▸ **Wybrany fragment**:
:::

Na 10 kwietnia przypada 10. rocznica katastrofy lotniczej pod Smoleńskiem, w której zginął prezydent Lech Kaczyński z żoną Marią i wielu ludzi zasłużonych dla naszego kraju.
– Katastrofa smoleńska na pewno jest wielką zadrą w naszych sercach i umysłach. To jedna z największych tragedii w historii Polski. W jednym momencie zginęło 96 przedstawicieli polskiej elity, co jest niewyobrażalną stratą dla nas wszystkich. Mimo upływu czasu to wciąż bolesne i trudne do odbudowania. To zawsze ogromny cios, kiedy giną ludzie, w tym przypadku wybitne jednostki, które reprezentowały nas wszystkich na arenie międzynarodowej – mówi w rozmowie z „Super Expressem” Jerzy Zelnik.
Aktor wielokrotnie czynnie angażował się w obchody upamiętniające tę tragedię. W dniu kolejnych rocznic w katedrze św. Jana w Warszawie wyczytywał nazwiska ofiar. W tym roku wyjątkową, bo 10. rocznicę katastrofy musimy przeżyć inaczej i nieco skromniej, z powodu siejącej spustoszenie na całym świecie pandemii koronawirusa. Pan Jerzy zapewnia, że nie zapomni o modlitwie za ludzi, których cenił i szanował, za wszystkich, którzy wtedy zginęli.
– Musimy znaleźć inny niż dotąd sposób, aby uczcić pamięć ofiar katastrofy i oddać im hołd. Na szczęście mamy internet i inne możliwości porozumiewania się. Ponieważ wszyscy żyjemy teraz w odosobnieniu, przede wszystkim mogę ofiarować swoją szczerą modlitwę za dusze wybitnych ludzi, którzy przedwcześnie odeszli z tego świata. Podobnie zrobi większość ludzi. Tym razem przyszło nam ważne momenty przeżywać indywidualnie, w domowym zaciszu – dodaje aktor.

:::

[Fragmenty danych]
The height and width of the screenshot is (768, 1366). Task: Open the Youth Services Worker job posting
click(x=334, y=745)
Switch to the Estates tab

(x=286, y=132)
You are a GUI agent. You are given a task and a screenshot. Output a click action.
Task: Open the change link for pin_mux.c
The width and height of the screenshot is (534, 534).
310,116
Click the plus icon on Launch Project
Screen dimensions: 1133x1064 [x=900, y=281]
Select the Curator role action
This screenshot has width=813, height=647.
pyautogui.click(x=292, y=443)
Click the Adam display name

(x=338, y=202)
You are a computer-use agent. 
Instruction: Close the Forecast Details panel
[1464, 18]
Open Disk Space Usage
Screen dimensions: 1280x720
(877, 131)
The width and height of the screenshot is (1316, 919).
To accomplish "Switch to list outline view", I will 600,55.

:::

▸ **Treść polecenia 1**: Powtórz dosłownie część wybranego fragmentu między słowami „Aktor wielokrotnie czynnie” a „którzy wtedy zginęli.”, łącznie z tymi słowami.
▸ **Treść polecenia 2**:
Określ, czy poniższe stwierdzenia są zgodne z wybranym fragmentem. Przy każdym odpowiedz „tak” lub „nie” i przytocz dosłownie rozstrzygające słowa tekstu.
(a) W katastrofie pod Smoleńskiem zginęło 96 osób.
(b) Jerzy Zelnik w dniu kolejnych rocznic wyczytywał nazwiska ofiar w katedrze św. Jana w Warszawie.
(c) Dziesiąta rocznica katastrofy ma zostać uczczona okazalej niż poprzednie.
▸ **Treść polecenia 3**: Według wybranego fragmentu z jakiego powodu 10. rocznicę katastrofy trzeba przeżyć inaczej niż poprzednie?

▸ **Odpowiedź pisemna 1**:
Aktor wielokrotnie czynnie angażował się w obchody upamiętniające tę tragedię. W dniu kolejnych rocznic w katedrze św. Jana w Warszawie wyczytywał nazwiska ofiar. W tym roku wyjątkową, bo 10. rocznicę katastrofy musimy przeżyć inaczej i nieco skromniej, z powodu siejącej spustoszenie na całym świecie pandemii koronawirusa. Pan Jerzy zapewnia, że nie zapomni o modlitwie za ludzi, których cenił i szanował, za wszystkich, którzy wtedy zginęli.

▸ **Odpowiedź pisemna 2**:
(a) Tak: „W jednym momencie zginęło 96 przedstawicieli polskiej elity”.
(b) Tak: „W dniu kolejnych rocznic w katedrze św. Jana w Warszawie wyczytywał nazwiska ofiar.”
(c) Nie: „musimy przeżyć inaczej i nieco skromniej”.

▸ **Odpowiedź pisemna 3**: Z powodu pandemii koronawirusa, która sieje spustoszenie na całym świecie.